The naive approach of course is to full up a list with indices appearing w[i] number of times, then do randint on that list. The problem is that sum(w) can be extremely large (10^20 in the case of this problem). Obviously we don’t want to hold a list of length sum(w) in memory…so what do we do?

There is actually a way to simulate that hypothetical array with another array of length len(w)! How?

Consider the following weights:

[1, 1, 5] 

We can see that most of the probablity density is at index 2. 

Our hypothetical array is as follows:

[0, 1, 2, 2, 2, 2, 2]

What if we took a running sum of [1, 1, 5]? We get:

[1, 2, 7]

How does this help...well for one it's sorted so we can search...

But search for what?

We know the maximum index in the hypothetical array is sum(w), so what if we searched for a random float between 0 and sum(w)!

Lets think about the above approach: take the running sum and then search for a random float between 0 and sum(w):

original = [1, 1, 5]
running_sum = [1, 2, 7]
target = 0-7 #random float

Each float between 0 and 7 is equally likely to be selected. Lets look at the ranges and see where the binary search lands (bisect_left):

target |  running_sum, i
------------------------
0-1    |  1, 0
1-2    |  2, 1
2-7    |  7, 2

Take a look at range of numbers that will match each index! Index 2 gets captured by much wider range of numbers than the two others!
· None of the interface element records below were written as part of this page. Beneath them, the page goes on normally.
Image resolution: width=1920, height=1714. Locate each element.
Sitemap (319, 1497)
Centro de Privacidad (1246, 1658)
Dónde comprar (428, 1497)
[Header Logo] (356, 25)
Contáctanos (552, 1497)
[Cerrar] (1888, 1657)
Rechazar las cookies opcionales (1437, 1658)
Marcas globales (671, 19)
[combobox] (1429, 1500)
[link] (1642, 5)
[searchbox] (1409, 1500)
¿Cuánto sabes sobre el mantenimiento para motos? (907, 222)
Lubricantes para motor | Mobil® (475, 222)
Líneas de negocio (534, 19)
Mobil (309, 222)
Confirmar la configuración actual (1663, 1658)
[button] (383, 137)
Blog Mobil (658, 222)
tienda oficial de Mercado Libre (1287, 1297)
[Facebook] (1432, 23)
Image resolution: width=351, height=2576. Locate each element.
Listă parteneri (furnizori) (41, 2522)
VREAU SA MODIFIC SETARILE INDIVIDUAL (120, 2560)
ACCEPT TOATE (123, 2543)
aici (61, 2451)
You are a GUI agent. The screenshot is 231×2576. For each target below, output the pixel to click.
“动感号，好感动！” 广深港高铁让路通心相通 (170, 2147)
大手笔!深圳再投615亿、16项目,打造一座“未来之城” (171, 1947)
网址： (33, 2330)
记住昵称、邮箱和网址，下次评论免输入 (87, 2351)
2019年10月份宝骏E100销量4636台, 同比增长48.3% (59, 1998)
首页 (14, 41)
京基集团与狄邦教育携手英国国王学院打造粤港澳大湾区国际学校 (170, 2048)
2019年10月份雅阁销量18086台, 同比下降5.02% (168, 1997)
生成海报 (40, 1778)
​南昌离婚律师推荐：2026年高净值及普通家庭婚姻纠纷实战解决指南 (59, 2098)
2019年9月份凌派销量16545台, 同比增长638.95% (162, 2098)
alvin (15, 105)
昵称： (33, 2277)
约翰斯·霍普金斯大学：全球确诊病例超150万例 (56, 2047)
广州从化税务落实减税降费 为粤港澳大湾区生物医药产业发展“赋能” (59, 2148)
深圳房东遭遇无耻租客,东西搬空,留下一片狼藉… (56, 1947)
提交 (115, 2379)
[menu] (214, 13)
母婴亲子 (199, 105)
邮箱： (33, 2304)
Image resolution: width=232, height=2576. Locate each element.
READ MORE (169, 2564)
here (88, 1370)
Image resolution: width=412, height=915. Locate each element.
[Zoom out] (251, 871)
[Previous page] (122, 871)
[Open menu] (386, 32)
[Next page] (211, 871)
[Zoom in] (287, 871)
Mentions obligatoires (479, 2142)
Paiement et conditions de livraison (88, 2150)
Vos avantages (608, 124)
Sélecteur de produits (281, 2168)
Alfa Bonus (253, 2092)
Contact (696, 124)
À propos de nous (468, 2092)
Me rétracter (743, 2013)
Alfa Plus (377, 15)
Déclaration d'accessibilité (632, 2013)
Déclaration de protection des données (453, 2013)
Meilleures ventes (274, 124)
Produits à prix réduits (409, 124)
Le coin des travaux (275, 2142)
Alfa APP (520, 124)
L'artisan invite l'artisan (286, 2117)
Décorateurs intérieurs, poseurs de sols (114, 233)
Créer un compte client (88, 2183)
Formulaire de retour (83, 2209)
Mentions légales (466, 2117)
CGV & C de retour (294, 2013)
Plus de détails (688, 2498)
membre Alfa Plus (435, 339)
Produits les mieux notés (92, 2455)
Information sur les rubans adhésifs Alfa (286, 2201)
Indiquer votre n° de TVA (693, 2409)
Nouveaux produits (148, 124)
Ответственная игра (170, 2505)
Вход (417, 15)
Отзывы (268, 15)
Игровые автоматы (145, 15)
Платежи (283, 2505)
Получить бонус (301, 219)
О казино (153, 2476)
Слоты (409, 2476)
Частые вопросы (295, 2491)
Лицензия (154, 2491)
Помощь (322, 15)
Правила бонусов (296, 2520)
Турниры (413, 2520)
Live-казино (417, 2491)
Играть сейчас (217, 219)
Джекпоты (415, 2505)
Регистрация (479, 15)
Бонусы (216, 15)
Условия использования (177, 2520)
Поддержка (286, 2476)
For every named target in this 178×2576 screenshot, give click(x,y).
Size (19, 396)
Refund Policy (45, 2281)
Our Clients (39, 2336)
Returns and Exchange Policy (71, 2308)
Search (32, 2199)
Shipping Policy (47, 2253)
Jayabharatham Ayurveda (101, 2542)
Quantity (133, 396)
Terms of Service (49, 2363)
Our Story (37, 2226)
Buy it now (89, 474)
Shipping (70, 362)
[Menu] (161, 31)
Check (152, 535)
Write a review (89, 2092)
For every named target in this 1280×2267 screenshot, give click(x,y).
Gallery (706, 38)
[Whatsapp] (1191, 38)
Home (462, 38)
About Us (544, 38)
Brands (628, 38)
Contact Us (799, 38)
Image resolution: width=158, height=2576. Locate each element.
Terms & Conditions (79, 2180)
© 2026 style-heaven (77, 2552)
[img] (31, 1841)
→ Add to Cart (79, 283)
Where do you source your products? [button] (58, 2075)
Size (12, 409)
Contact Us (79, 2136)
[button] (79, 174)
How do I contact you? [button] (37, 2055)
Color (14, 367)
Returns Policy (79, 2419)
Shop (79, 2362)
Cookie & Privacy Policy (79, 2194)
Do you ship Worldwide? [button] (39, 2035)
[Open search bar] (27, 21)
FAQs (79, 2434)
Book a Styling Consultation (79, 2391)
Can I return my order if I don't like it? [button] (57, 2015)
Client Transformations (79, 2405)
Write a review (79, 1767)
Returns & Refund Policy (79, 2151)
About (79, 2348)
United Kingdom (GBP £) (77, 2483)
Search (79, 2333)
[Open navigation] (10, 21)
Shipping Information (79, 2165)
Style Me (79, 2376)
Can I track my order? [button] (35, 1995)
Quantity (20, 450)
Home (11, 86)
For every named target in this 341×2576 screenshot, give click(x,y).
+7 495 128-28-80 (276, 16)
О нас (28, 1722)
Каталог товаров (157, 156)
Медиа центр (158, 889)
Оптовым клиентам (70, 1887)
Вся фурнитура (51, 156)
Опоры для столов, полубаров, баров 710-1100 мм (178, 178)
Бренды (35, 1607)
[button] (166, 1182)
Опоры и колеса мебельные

And this is exactly what one would expect for the original probability density. 

Essentially, when a random target between 2 (exclusive) and 7 (inclusive) is chosen, the leftmost binary search will map that target to index 2. 

For indices 0 and 1, only numbers within the range 0-1 and 1-2 respectively will map onto the respective indices. 

Implementation

 
def __init__(self, w: List[int]):
	self.sums = w
	for i in range(1, len(self.sums)):
		self.sums[i] += self.sums[i-1]
 
def pickIndex(self) -> int:
	target = random.random()*self.sums[-1]
	l = 0
	r = len(self.sums)
	while l < r:
		mid = (l + r) // 2
		if self.sums[mid] < target:
			l = mid + 1
		else:
			r = mid
	return l
 
#time: o(logn)
#memory: o(1)

review
hard